DriverKit assertion in OSAction::Cancel() for timer handler

I have a dext that creates a periodic timer on its own dispatch queue. The callback is declared as follows:

virtual void HandleTimer( OSAction *action, uint64_t time ) TYPE(IOTimerDispatchSource::TimerOccurred);

The timer is allocated as follows:

CreateActionHandleTimer( size, &ivars->TimerHandler ); IODispatchQueue::Create( "TimerQueue", 0, 0, &ivars->TimerDispatchQueue ); IOTimerDispatchSource::Create( ivars->TimerDispatchQueue, &ivars->TimerDispatchSrc );

I can start up the timer and it works just fine. However, in my Stop() method, when trying to shut the timer down, I get an assertion in OSAction::Cancel() for TimerHandler: Assertion failed: (queue), function Cancel, file uioserver.cpp, line 4401.

What does this assertion indicate or is the source code available? If so, where? I'm using macOS 15.5.

Note I am attempting to cancel the handler after the dispatch source and queue are canceled and the cleanup methods have been called (which is working). But, cancelling TimerHandler first also asserts.

Answered by DTS Engineer in 840324022

I can start up the timer and it works just fine. However, in my Stop() method, when trying to shut the timer down, I get an assertion in OSAction::Cancel()

Please file a bug on this and post the bug number back here. I have a reasonable idea what's going on and it's an easy fix (see below) but at a minimum we should document it better and it's possible we should change something.

In any case, getting into specifics:

TimerHandler: Assertion failed: (queue), function Cancel, file uioserver.cpp, line 4401.

The assert itself itself basically indicates that it can't find the queue/"target" the action would target.

Related to that point:

But, cancelling TimerHandler first also asserts.

Do you hit exactly the same assert or is a different crash?

Moving on to what's actually happening...

What does this assertion indicate...

In terms of exactly what's happening, the first case is the easy one:

Note I am attempting to cancel the handler after the dispatch source and queue are canceled

A few different things can/will do wrong here:

  • The dispatch source holds a reference to it's action, which it destroys at free. If you wanted to do this, you'd need to us OSSharedPtr to hold a reference to the action.

  • When canceling, the action's cancelation handler is called on the queue which it targets, which is a problem if the queue is already gone.

The second case is a bit hard to guess at:

But, cancelling TimerHandler first also asserts.

...however, there is a hint another hit to both cases here in the header doc:

/*!
* @brief Cancel all callbacks from the action.
* @discussion After cancellation, the action can only be freed. It cannot be reactivated.
* @param handler Handler block to be invoked after any callbacks have completed.
* @return kIOReturnSuccess on success. See IOReturn.h for error codes.

**Information provided**
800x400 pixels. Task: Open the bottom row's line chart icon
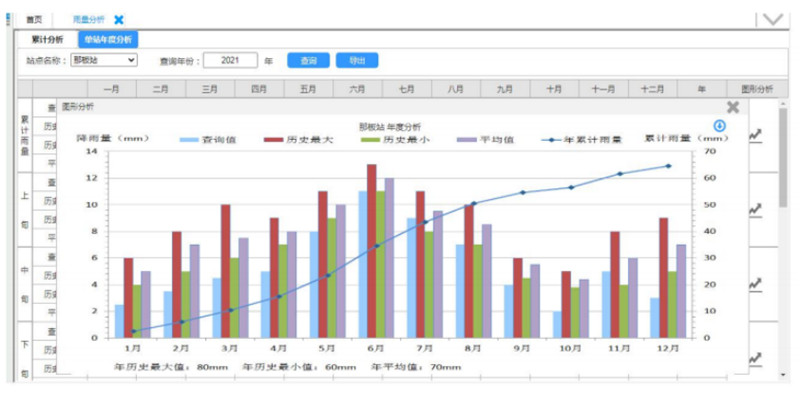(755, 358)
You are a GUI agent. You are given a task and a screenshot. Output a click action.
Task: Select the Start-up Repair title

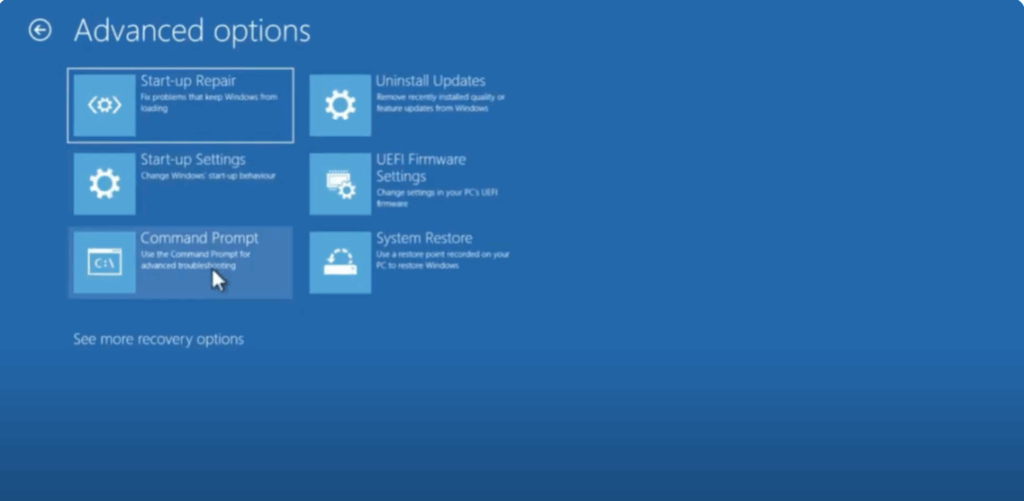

**Exercise description**
Output the passage of the DriverKit forum thread starting at "I have a dext" and ending at "using macOS 15.5.", copied word for word. The data above has no connection to the DriverKit forum thread.

**Completed exercise**
I have a dext that creates a periodic timer on its own dispatch queue. The callback is declared as follows:

virtual void HandleTimer( OSAction *action, uint64_t time ) TYPE(IOTimerDispatchSource::TimerOccurred);

The timer is allocated as follows:

CreateActionHandleTimer( size, &ivars->TimerHandler ); IODispatchQueue::Create( "TimerQueue", 0, 0, &ivars->TimerDispatchQueue ); IOTimerDispatchSource::Create( ivars->TimerDispatchQueue, &ivars->TimerDispatchSrc );

I can start up the timer and it works just fine. However, in my Stop() method, when trying to shut the timer down, I get an assertion in OSAction::Cancel() for TimerHandler: Assertion failed: (queue), function Cancel, file uioserver.cpp, line 4401.

What does this assertion indicate or is the source code available? If so, where? I'm using macOS 15.5.